Many robotic devices have a high degree of tele-operation, in which an operator controls activities, even though there is a high degree of automation. For example, drones are tele-bots, even though they have the capacity to automatically hover or orbit at a fixed altitude, return to their take-off point, or follow a series of operator-chosen GPS waypoints. The NASA Mars Rover vehicles also have a rich mixture of tele-operated features and independent movement capabilities, guided by sensors to detect obstacles or precipices, with plans to avoid them. The control centers at NASA’s Jet Propulsion Labs have dozens of operators who control various systems on the Rovers, even when they are hundreds of millions of miles away. It is another excellent example of combining high levels of human control and high levels of automation.
Terms like tele-bots and telepresence suggest alternative design possibilities. These instruments enable remote operation and more careful control of devices, such as when tele-pathologists control a remote microscope to study tissue samples. Combined designs take limited, yet mature and proven features of teammate models and embed them in devices that augment humans by direct or tele-operated controls.

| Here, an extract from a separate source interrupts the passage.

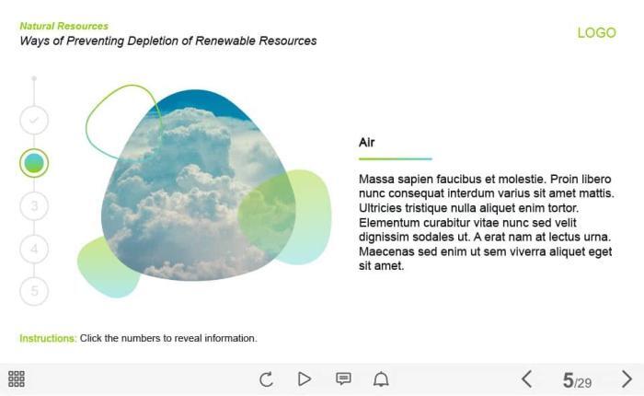Select the completed checkmark step circle
The width and height of the screenshot is (644, 396).
[x=34, y=120]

Another way that computers can be seen as teammates is by providing information from huge databases and superhuman sensors. When the results of sophisticated algorithms are displayed on information-abundant displays, such as in three-dimensional medical echocardiograms with false color to indicate blood flow volume, clinicians can be more confident in making cardiac treatment decisions. Similarly, users of Bloomberg Terminals for financial data see their computers as enabling them to make bolder choices in buying stocks or rebalancing mutual fund retirement portfolios (Figure 14.2, below). The Bloomberg Terminal uses a specialized keyboard and one or more large displays, with multiple windows typically arranged by users to be spatially stable so they know where to find what they need. With tiled, rather than overlapped, windows users can quickly find what they want without rearranging windows or scrolling. The voluminous data needed for a decision is easily visible and clicking in one window produces relevant information in other windows. More than 300,000 users pay $20,000 per year to have this supertool on their desks.

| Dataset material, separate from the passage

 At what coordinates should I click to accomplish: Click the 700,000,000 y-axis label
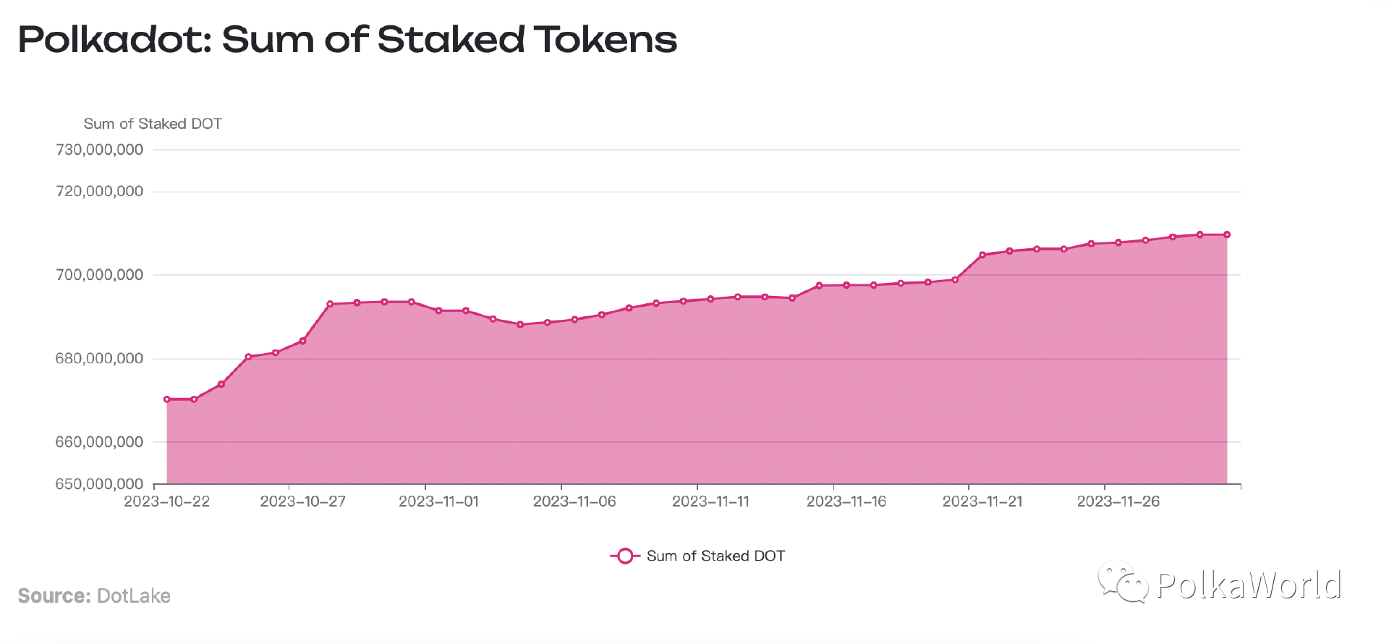99,275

In summary, the persistence of the teammate metaphor means it has appeal for many designers and users. While users should feel fine about describing their computers as teammates, designers who harness the distinctive features of computers, such as sophisticated algorithms, huge databases, superhuman sensors, information-abundant displays, and powerful effectors may produce more effective tele-bots that are appreciated by users as supertools.